* **AIM OF THE EXERCISE**:
Among the entries below, find each line with "computer" and show it.

===============

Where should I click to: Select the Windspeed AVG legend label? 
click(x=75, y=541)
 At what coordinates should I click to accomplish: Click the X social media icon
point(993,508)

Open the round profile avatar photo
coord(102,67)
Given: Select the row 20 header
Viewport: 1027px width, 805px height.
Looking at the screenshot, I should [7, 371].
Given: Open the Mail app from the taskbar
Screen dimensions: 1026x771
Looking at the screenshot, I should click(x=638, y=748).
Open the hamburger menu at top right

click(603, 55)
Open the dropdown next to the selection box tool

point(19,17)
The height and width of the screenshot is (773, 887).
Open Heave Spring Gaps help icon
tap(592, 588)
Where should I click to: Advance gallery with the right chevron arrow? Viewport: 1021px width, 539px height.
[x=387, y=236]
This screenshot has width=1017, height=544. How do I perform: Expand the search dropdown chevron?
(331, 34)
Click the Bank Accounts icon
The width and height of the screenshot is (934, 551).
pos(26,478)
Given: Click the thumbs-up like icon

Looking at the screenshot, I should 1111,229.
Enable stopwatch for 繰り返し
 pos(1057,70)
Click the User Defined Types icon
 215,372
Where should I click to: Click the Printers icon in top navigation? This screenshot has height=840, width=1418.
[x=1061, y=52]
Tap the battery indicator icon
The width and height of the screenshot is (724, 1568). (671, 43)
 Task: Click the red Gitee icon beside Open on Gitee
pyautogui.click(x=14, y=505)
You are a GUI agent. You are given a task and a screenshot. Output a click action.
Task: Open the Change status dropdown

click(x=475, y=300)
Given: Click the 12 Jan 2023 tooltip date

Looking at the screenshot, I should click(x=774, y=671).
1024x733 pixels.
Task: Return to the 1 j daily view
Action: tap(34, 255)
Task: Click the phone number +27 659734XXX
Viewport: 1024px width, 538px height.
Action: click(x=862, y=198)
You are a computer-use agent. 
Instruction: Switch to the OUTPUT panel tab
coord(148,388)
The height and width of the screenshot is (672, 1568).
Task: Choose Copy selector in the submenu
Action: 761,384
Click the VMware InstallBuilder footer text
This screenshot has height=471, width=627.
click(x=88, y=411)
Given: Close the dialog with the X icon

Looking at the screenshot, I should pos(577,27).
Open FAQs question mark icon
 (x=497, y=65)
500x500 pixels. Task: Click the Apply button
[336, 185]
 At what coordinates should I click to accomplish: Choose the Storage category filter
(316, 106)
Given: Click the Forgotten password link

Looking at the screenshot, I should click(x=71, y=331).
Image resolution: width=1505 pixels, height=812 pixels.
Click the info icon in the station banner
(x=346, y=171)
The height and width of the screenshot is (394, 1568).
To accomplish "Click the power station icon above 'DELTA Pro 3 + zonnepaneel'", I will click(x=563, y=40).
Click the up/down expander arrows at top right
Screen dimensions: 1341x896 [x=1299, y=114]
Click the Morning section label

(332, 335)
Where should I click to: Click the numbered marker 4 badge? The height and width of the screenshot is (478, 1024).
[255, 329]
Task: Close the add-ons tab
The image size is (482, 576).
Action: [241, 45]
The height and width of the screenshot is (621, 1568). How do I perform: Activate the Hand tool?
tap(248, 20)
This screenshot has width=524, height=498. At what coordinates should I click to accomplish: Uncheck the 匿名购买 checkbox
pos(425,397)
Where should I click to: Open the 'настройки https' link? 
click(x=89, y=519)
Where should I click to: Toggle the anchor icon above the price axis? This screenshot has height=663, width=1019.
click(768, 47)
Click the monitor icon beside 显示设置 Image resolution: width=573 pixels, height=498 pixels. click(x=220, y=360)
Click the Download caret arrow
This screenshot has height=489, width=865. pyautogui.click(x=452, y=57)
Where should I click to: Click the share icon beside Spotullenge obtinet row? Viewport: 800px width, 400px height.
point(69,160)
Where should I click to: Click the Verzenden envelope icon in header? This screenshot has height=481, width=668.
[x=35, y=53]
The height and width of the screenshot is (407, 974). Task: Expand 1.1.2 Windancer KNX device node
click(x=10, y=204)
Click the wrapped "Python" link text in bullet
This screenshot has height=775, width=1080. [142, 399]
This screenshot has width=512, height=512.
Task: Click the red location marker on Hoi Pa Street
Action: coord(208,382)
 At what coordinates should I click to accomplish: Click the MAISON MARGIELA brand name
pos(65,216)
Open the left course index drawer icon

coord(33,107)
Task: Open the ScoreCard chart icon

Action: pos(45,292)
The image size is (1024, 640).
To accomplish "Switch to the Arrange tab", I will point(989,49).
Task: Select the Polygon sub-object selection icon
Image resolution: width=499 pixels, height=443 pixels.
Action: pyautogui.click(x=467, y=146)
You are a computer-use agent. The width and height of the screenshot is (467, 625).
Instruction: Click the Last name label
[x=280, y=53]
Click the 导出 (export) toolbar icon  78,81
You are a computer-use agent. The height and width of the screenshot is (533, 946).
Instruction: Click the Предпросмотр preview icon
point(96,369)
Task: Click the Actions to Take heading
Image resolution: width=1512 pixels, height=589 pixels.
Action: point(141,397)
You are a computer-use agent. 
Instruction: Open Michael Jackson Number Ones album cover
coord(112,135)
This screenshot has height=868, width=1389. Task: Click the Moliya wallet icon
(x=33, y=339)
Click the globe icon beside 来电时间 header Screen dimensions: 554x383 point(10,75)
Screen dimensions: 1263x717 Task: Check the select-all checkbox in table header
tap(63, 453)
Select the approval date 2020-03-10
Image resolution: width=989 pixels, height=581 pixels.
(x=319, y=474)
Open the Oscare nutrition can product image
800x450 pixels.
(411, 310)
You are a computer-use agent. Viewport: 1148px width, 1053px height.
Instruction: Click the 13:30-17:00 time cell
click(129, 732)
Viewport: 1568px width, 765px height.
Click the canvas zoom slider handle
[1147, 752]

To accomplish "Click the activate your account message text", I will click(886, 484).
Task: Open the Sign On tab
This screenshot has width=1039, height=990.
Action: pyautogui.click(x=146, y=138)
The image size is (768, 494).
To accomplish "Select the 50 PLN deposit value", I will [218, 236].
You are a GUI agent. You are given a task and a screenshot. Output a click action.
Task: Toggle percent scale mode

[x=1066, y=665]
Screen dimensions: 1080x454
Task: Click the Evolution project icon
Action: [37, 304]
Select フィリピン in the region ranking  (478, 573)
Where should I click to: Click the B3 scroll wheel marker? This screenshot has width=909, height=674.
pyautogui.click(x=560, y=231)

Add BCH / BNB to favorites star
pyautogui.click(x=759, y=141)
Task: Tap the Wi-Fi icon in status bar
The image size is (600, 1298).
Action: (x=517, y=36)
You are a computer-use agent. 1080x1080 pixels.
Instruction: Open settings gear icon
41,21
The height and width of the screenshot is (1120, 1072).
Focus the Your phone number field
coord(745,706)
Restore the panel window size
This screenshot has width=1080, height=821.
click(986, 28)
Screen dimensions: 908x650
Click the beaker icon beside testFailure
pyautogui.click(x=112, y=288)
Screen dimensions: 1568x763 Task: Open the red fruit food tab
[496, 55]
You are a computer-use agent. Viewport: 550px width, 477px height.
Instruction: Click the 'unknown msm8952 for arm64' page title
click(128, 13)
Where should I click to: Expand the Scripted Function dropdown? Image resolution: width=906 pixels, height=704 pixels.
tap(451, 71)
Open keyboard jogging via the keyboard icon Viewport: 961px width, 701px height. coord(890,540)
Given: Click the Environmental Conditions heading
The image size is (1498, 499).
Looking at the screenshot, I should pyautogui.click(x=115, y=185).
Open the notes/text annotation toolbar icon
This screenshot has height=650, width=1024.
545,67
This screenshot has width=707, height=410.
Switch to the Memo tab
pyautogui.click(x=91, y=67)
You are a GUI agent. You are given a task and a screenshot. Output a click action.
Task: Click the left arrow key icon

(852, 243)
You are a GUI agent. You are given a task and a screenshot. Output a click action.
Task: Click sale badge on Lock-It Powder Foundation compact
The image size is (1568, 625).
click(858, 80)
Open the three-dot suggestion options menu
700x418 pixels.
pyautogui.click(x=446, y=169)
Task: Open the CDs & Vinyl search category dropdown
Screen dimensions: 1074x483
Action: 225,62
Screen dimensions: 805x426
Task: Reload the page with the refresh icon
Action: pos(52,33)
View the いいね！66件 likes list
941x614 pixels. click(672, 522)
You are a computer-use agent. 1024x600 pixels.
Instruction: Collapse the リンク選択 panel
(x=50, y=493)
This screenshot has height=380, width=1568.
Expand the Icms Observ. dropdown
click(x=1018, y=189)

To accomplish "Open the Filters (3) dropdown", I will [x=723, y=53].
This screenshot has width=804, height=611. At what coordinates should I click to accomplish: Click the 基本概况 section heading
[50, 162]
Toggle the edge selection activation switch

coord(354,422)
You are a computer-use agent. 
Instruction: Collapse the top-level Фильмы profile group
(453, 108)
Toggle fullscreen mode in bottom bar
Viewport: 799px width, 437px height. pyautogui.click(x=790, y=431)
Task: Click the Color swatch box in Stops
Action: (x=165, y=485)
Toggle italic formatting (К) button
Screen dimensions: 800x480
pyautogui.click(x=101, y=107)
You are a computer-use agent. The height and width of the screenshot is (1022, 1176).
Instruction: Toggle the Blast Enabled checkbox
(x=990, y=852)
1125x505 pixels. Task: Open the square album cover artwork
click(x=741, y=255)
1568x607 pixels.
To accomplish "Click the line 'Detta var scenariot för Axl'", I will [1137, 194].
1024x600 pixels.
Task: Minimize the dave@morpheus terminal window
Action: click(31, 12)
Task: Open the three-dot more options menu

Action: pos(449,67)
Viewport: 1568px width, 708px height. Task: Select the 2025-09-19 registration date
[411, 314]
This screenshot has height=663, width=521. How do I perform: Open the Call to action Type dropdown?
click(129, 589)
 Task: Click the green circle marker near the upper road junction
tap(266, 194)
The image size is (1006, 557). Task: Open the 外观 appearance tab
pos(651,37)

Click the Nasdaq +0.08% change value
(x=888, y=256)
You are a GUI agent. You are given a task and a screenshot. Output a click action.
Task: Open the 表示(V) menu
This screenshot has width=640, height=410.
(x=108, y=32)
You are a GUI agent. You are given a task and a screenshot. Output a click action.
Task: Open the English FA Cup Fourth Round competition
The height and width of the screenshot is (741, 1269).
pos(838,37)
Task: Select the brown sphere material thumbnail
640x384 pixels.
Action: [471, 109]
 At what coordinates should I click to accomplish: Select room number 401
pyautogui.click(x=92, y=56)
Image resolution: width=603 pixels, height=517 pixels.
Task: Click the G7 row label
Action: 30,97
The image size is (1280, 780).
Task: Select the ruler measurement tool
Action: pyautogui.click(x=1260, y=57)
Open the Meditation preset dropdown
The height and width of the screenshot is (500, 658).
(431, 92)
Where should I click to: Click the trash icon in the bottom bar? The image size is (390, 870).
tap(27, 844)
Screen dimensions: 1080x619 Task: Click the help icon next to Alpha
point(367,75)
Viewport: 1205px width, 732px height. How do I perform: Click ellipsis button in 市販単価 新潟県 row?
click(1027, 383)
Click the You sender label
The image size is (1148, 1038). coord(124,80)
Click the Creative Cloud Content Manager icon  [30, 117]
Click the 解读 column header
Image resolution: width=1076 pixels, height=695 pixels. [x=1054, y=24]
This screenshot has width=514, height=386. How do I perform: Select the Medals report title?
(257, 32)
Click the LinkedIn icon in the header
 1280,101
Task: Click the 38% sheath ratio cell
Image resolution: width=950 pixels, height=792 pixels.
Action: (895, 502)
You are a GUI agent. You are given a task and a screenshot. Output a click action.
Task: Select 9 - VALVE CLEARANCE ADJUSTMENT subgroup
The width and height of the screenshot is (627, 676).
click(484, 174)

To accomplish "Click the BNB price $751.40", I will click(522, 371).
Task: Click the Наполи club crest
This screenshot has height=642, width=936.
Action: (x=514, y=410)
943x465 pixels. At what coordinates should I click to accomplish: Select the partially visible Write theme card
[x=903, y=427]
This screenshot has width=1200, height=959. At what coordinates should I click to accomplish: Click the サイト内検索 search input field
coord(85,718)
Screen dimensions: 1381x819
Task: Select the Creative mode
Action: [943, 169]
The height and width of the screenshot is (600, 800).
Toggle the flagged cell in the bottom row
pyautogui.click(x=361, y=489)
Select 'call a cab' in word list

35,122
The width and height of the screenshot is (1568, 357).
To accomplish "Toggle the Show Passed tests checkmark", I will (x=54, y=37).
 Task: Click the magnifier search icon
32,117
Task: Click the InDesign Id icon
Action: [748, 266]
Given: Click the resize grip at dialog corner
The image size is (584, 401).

===============

* **EXERCISE RESPONSE**:
You are a computer-use agent. 
You are a computer-use agent. The width and height of the screenshot is (467, 625).
You are a computer-use agent. The height and width of the screenshot is (533, 946).
You are a computer-use agent. 
You are a computer-use agent. Viewport: 1148px width, 1053px height.
You are a computer-use agent. 1080x1080 pixels.
You are a computer-use agent. Viewport: 550px width, 477px height.
You are a computer-use agent. 1024x600 pixels.
You are a computer-use agent. 
You are a computer-use agent. The height and width of the screenshot is (1022, 1176).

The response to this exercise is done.